A series of anecdotes, presenting a list of tips for succeeding in investor pitch meetings.
The bad: This is about as anecdotal as you get. This is surprising for a Harvard professor (an academic?) and it's clear he's been in industry so long that he's mistaken focal correlation for actual causality. He uses a cookie-cutter framework of 'telling stories to emotionally connect to the reader', jumping from one anecdote to another without adding any evidence to support his often wild generalisations and conclusions. It's also not a coherent framework. For example: you're told to 'change your style' and take feedback seriously. You're also told 'it's okay that most don't like it.
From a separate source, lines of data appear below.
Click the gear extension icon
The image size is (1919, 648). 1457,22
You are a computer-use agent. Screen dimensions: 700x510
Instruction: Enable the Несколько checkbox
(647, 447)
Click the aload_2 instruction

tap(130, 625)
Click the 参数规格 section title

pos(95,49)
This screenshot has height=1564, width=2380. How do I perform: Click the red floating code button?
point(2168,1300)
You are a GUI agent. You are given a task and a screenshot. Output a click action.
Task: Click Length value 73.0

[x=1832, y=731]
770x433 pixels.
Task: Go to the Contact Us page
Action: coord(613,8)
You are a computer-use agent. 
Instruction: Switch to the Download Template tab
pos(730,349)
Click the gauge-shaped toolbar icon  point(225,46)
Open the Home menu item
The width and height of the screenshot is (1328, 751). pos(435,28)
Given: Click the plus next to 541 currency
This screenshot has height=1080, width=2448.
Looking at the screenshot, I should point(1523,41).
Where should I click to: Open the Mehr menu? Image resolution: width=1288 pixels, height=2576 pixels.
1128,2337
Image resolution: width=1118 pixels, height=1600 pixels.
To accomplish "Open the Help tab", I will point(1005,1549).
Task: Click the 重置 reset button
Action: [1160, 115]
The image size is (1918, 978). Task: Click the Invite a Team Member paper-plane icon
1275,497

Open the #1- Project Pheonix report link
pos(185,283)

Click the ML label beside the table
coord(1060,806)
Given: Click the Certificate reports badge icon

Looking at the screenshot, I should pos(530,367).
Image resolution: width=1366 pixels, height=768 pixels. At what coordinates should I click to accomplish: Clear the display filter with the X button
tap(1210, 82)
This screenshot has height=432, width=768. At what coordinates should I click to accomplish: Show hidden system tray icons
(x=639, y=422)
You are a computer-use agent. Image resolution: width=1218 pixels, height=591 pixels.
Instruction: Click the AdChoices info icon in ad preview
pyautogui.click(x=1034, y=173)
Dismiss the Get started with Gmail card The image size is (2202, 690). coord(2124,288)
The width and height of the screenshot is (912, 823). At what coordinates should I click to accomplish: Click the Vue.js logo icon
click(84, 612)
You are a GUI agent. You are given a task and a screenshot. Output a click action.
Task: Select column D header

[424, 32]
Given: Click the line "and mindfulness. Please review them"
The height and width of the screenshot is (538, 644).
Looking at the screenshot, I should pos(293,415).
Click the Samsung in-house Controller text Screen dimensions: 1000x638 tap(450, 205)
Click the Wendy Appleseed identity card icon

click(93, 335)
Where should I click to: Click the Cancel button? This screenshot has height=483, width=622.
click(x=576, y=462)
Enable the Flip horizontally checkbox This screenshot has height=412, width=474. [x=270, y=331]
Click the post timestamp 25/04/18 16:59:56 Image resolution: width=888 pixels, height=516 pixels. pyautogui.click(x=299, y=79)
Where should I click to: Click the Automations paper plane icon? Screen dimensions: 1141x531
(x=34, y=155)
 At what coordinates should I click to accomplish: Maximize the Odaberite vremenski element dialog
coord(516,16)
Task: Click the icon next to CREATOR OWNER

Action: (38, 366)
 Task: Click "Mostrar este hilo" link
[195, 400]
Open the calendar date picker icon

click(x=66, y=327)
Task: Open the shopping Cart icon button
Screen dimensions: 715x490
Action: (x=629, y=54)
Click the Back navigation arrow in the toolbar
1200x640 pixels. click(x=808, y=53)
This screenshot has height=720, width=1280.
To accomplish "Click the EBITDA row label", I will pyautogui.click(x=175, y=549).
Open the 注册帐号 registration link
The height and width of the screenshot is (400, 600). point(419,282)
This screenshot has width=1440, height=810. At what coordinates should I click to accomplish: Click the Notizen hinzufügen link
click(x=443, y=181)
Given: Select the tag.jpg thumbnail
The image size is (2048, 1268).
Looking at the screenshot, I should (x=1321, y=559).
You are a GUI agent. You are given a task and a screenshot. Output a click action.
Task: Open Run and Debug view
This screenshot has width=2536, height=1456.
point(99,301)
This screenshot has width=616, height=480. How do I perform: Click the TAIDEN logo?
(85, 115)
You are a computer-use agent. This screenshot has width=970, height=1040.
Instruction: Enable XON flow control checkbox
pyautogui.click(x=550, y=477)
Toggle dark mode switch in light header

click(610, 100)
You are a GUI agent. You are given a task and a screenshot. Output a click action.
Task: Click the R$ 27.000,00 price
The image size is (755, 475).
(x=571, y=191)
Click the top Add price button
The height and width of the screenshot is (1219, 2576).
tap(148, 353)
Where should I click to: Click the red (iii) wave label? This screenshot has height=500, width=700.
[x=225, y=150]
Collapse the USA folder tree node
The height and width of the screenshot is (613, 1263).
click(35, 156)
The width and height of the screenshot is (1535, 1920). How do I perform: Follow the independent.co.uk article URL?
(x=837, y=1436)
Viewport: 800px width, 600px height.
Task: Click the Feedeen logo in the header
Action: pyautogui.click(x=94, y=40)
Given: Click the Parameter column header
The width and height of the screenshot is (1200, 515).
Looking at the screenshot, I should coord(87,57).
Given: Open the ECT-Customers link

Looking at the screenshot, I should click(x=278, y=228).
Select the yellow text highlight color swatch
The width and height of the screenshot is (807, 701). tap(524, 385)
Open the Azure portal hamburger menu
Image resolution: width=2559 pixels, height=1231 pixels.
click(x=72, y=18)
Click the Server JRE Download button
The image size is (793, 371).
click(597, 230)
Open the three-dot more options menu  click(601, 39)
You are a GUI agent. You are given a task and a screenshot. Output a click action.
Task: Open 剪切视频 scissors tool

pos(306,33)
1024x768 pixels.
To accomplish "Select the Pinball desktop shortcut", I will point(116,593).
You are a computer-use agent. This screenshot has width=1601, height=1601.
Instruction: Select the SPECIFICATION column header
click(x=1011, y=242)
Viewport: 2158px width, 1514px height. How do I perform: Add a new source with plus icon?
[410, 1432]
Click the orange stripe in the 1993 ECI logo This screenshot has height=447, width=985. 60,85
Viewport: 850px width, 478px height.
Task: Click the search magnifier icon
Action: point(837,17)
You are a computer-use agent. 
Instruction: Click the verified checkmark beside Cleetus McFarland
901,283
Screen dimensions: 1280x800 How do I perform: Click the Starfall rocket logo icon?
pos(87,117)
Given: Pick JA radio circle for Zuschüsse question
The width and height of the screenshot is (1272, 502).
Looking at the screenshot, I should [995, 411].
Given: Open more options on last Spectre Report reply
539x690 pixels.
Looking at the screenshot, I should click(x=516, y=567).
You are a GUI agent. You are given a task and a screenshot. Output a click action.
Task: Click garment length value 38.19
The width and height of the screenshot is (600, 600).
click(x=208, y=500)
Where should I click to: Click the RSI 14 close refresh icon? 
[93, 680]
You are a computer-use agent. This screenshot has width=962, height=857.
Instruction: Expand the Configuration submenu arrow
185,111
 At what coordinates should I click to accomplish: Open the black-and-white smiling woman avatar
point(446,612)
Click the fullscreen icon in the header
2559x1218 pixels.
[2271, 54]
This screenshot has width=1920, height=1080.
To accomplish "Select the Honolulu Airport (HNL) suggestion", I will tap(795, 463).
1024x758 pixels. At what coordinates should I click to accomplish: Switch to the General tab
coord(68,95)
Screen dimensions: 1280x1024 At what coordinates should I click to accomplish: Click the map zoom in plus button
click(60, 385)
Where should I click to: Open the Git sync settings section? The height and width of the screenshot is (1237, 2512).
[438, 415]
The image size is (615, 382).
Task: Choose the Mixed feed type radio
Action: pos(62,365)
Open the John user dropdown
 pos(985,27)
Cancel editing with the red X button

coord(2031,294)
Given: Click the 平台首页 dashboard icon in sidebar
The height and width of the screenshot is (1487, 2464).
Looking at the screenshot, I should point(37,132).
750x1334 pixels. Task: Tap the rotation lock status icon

You're looking for the select few that do.' So, as an entrepreneur, facing down investors giving negative feedback, is it that they're just 'not my crowd' or is it that I'm 'not reinventing my style?' The book also uses the typical delivery mechanism of many self-help books of inventing catchy phrases that encapsulate his ideas and repeating them as if they're actual terms. Although this is fine in academia, for individual terms, providing the term has been sufficiently operationalised, it's gimmicky and unnecessary in the format of a phrase and feels like marketing hype piled on too high.
The good: despite its anecdotal nature and the lack of coherence, it's hard to disagree with what Gupta is saying. They really are solid tips. I found them quite inspirational, although I'll be honest, I'm not hosting any investor pitch meetings anytime soon (and, to be transparent, I didn't realise that was the point of the book before i started reading). So, despite the clichéd delivery and the lack of rigor or generalisability, it is worth a read, as some of the tips might inspire you in some way.